Fort Worth

December 4, 2013

Fort Worth working for greener buildings

Fort Worth officials have been in Washington, D.C., attending a conference on how to encourage builders to be more energy efficient.

Already part of the national Better Buildings Initiative, Fort Worth has been chosen as one of 15 local governments across the country to improve energy-saving opportunities through performance contracting.

Performance contracting uses the savings resulting from low cost, energy efficient initiatives to pay for the improvements, according to the U.S. Department of Housing and Economic Development.

In 2012, Fort Worth committed to reducing energy usage by 20 percent by 2020, and Councilman Joel Burns said this effort is just one way the city is trying to reach that goal.

Burns and Sam Steele, administrator of sustainable programs for the city, traveled to Washington, D.C., this week to participate in a conference for the program, learning how to encourage performance contracting in Fort Worth.

Burns said he plans to bring up the initiative at the next meeting of the economic development and housing committee, which he chairs, and he said he hopes to get neighborhoods involved, too.

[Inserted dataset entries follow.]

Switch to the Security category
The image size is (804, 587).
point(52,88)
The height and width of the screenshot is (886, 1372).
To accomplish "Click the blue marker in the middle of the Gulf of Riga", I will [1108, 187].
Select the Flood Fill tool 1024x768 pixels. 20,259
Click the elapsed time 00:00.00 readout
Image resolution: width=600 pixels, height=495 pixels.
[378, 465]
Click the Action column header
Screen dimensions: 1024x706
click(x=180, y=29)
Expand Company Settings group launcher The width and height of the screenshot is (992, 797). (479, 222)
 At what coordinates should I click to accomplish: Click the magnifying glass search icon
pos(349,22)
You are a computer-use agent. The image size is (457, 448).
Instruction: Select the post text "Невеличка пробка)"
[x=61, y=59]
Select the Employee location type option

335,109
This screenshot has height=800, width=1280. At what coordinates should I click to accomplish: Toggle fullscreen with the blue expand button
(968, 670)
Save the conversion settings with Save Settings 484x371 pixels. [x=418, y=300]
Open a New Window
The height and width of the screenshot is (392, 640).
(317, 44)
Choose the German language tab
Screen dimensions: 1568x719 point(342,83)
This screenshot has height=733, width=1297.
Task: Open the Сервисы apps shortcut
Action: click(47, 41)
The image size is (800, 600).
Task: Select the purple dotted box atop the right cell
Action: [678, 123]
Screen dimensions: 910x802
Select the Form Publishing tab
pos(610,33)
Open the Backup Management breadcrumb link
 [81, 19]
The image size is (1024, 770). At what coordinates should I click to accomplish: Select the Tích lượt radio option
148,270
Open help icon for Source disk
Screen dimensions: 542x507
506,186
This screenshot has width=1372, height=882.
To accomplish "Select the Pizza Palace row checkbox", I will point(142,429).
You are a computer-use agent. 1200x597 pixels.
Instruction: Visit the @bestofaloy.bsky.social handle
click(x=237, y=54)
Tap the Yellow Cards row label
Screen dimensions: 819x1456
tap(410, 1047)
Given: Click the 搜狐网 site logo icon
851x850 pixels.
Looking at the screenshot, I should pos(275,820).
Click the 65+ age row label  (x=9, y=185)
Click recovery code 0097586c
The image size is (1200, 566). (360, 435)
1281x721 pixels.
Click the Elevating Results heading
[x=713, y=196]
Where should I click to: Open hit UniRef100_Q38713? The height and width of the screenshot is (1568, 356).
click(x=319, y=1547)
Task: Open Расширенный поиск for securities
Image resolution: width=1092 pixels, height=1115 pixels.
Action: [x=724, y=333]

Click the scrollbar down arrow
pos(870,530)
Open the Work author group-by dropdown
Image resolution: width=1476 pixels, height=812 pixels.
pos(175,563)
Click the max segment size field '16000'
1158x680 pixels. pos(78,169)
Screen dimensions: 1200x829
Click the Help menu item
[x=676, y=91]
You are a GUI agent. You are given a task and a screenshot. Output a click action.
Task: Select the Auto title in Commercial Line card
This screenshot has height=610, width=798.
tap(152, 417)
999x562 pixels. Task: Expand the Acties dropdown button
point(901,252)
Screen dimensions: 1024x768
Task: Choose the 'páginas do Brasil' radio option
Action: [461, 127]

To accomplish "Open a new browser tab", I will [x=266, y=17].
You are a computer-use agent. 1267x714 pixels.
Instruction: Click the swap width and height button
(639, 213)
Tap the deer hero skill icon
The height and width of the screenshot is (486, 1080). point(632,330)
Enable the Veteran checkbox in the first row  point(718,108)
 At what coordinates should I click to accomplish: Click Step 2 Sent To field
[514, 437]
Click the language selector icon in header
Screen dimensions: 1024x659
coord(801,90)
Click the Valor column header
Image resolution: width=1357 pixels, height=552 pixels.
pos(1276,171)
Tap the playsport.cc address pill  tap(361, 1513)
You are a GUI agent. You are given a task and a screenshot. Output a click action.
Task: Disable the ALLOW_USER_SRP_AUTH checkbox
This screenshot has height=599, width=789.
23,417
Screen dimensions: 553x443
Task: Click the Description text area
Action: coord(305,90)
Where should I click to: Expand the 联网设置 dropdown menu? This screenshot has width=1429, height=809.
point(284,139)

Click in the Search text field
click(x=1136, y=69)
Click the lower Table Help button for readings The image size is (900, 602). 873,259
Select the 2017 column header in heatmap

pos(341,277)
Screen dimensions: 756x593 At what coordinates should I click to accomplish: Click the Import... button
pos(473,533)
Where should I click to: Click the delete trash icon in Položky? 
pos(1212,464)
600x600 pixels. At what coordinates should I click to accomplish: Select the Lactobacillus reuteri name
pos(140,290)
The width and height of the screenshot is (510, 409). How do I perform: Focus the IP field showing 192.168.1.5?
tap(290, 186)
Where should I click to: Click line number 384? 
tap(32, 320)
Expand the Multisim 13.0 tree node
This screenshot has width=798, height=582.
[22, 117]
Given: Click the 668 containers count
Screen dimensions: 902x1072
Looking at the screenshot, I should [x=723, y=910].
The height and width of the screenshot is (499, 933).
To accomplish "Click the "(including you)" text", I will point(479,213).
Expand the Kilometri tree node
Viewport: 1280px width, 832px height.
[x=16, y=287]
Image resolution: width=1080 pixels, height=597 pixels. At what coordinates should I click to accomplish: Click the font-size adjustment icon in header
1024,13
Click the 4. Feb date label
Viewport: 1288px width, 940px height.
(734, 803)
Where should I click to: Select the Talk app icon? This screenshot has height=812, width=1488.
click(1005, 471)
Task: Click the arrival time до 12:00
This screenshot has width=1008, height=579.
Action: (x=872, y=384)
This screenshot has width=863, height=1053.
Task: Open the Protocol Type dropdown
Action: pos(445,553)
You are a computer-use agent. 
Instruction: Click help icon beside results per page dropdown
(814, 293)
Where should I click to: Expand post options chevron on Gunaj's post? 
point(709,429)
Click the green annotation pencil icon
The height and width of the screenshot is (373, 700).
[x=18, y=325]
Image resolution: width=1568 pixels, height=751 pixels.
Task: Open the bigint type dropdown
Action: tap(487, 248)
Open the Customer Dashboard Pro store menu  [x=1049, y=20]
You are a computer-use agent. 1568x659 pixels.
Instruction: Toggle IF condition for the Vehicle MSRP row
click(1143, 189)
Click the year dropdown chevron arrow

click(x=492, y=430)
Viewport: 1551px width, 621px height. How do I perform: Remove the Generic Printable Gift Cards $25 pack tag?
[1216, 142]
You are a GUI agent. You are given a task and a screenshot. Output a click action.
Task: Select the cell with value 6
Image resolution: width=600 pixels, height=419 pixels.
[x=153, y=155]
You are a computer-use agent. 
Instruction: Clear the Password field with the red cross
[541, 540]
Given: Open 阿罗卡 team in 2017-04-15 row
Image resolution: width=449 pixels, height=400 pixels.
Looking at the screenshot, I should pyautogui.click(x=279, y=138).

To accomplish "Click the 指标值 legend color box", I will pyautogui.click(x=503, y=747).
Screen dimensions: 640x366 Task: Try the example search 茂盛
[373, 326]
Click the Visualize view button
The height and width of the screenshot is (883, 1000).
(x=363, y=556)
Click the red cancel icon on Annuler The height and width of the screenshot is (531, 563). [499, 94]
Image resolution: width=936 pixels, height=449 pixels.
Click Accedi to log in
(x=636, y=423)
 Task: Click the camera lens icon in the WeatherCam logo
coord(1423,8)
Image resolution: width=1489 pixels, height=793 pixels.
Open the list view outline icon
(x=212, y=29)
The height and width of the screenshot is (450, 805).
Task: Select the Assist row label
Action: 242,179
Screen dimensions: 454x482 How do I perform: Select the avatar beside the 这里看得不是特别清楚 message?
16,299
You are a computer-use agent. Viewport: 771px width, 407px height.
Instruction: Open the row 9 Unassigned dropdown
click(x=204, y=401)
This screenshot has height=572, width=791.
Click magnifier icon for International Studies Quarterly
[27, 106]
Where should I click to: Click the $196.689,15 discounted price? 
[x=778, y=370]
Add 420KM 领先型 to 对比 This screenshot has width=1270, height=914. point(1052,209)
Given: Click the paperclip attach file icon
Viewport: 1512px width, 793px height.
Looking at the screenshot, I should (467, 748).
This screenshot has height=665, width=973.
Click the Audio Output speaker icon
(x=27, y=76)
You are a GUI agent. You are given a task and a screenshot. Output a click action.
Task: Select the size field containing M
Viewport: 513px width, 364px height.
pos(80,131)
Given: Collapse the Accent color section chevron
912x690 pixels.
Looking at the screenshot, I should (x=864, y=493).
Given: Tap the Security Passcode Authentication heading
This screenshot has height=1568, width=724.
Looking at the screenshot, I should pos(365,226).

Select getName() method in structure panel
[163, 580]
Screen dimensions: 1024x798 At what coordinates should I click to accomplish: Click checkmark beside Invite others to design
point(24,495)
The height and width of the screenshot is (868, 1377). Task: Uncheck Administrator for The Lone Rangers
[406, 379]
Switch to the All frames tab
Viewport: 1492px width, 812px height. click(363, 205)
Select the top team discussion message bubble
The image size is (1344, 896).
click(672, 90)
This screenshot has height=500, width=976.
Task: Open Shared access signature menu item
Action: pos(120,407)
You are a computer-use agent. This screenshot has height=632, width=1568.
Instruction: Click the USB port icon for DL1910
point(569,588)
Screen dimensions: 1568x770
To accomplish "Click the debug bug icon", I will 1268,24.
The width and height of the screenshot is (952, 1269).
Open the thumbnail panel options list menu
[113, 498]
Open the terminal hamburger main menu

Steele said the program is also used to build a network with other partners of the Department of Energy, which runs the program.

“We want to share the successes we had locally and learn from others who are doing this kind of stuff, too,” Steele said.

The Better Buildings Initiative was created in 2011 by President Barack Obama to make commercial and industrial buildings more efficient and to accelerate private sector investment in energy efficiency.

Industrial buildings used 50 percent of the energy in the United States last year, costing the country over $400 billion.

Sam Gunderson, conservation specialist with the city, said Fort Worth hopes to have its Better Buildings initiative completely up and running by mid-2014. The city will use local partners and allies who have committed to the program, such as the Fort Wort Museum of Science and History, Lockheed Martin and the Botanical Research Institute of Texas, to encourage small and medium-sized businesses to take on the improvements.

The process will include an audit of the business. Then an advisory committee will form recommendations for improvements that the business owners can undertake, some of which might be simple solutions like efficient lighting, Gunderson said.

He said officials have not yet tracked Fort Worth’s energy reductions, but hope to have that figure by mid-2014.